R.I.P. George. A last Christmas.
This year’s Christmas day highlight is Run-DMC’s ‘Christmas in Hollis’. It samples Clarence Carter’s “Back Door Santa” and features the frosty cool declaration: “My name’s D.M.C. with the mic in my hand/And I’m chilling and coolin’ just like a snowman”. Merry Christmas everyone!
‘I Wish It Was Christmas Today’ was originally a Saturday Night Live skit featuring by Jimmy Fallon, Tracy Morgan et al. back in 2000. A decade later, it was given an indie makeover by hero Julian Casablancas. The result sounds like a Strokes song with jingle bells and more than a hint of rebellion: “I don’t care what your momma says, Christmas time is near”.

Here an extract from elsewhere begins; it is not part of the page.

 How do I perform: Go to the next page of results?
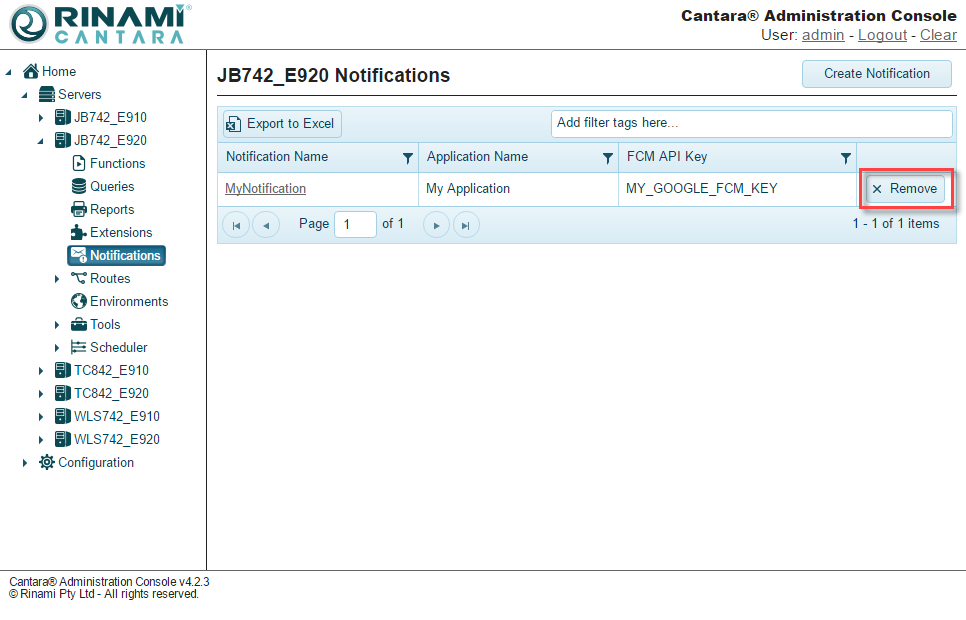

Good Christmas music is an oxymoron, but if you look hard enough, you can find. And so I serve up another slice of melancholy with James Brown’s 1968 cut ‘Santa Claus, Santa Claus’. Brown is someone that invested in the festive season with a trio of Christmas-themed albums James Brown Sings Christmas Songs (1966), A Soulful Christmas (1968) and Hey America It’s Christmas (1970) during a time when he was reinventing soul. “Santa Claus, Santa Claus/Please, don’t make me suffer so.”
Before be became Bonnie ‘Prince’ Billy, Will Oldham recorded under many pseudonyms. As Palace Songs, he released Hope in 1994. The EP includes the fans’ favourite ‘Agnes, Queen of Sorrow’ and the melancholic ‘Christmastime in the Mountains’. The latter opens with the heartbreaking lyric “Should I play ball with the dogs, or should I walk away?”. It’s a forlorn start to the festive week, but it’s a beautiful piece of music and I’m spending Christmastime in the mountains.

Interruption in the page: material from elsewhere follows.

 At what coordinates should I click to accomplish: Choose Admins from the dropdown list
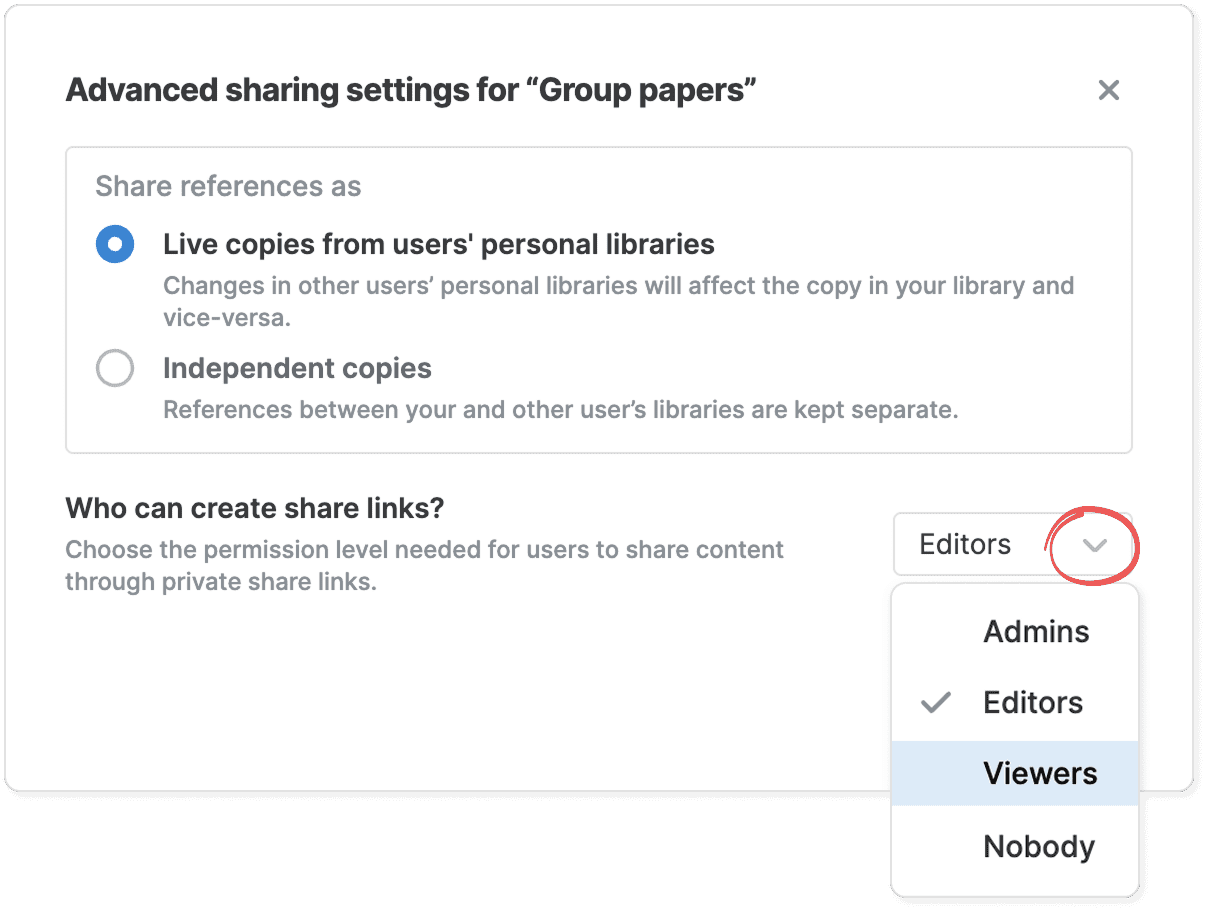coord(1036,632)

In 2006, Sufjan Stevens went several steps further than the F’lips when he released his ‘Christmas gift to us all’, the five-volume Songs For Christmas. On Volume 4 ‘Joy’, he features his whimsical banjo-laden song “Did I Make You Cry On Christmas Day? (Well, You Deserved It!)”. It sounds like the sad end of a relationship, but the brackets hint at something else. “I didn’t mean to yell, I said I couldn’t tell. I only grabbed your wrist, or would you rather we kissed?”
Let’s push on through the weekend. It’s a decade since The Flaming Lips released the Ego Tripping at the Gates of Hell EP as an interim between the full length Yoshimi Battles the Pink Robots and its follow-up At War With the Mystics. It was late November, and at the end of the extended play, they snuck out a festive track. Unlike ‘Christmas at the Zoo’ off Clouds Tastes Metallic and anything off their freakout film Christmas on Mars, ‘A Change At Christmas’ mixes the trademark synthesizers, drum machine and heart-swelling positivity with sleigh bells and chimes. It all culminates in some joyous sentiment: “I think it’s all going to work out just fine”.

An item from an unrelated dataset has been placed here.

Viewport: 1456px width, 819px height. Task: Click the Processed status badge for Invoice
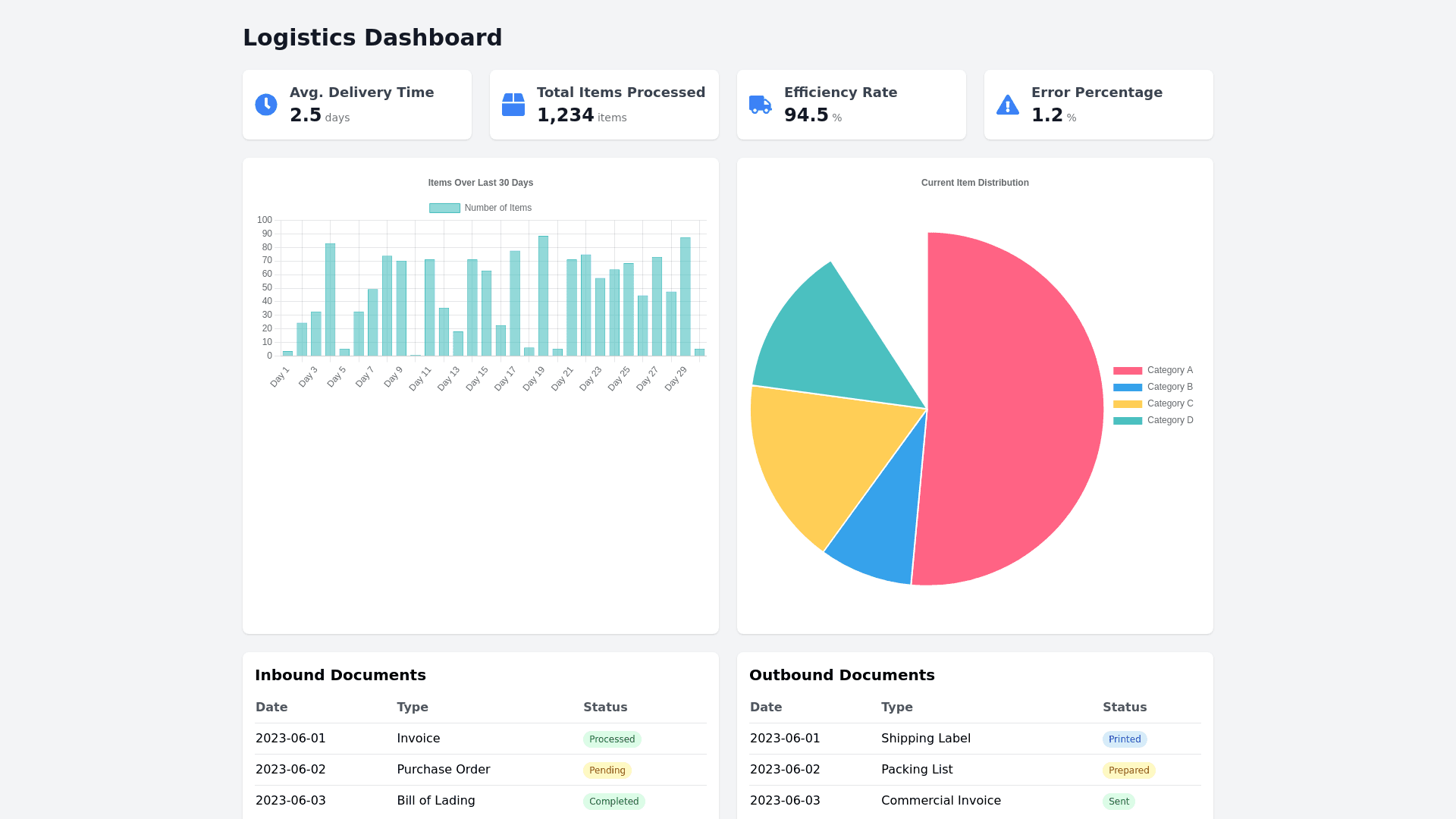[612, 739]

Written and performed by Tom Waits, this festive song uses his trademark whiskey-soaked growl to its fullest. ‘Christmas Card From A Hooker in Minneapolis’ is off his 1978 album, Blue Valentine. The opening line “Hey, Charlie, baby, I’m pregnant” kicks off a storytelling masterpiece of americana. “Hey Charlie for chrissakes, if you want to know the truth of it/I don’t have a husband he don’t play the trombone/I need to borrow money to pay this lawyer and Charlie hey/I’ll be eligible for parole come Valentine’s Day.”
It’s Christmas! First up, Latin neo-traditionalists Y La Bamba give The Chordettes’ classic whimsy ‘Mr. Sandman’ the full accordion-and-Spanish-guitars treatment. The result is dreamy, sultry and fun. Have a great week everyone. ‘Señor Santa’ will know if you’ve been good (or not).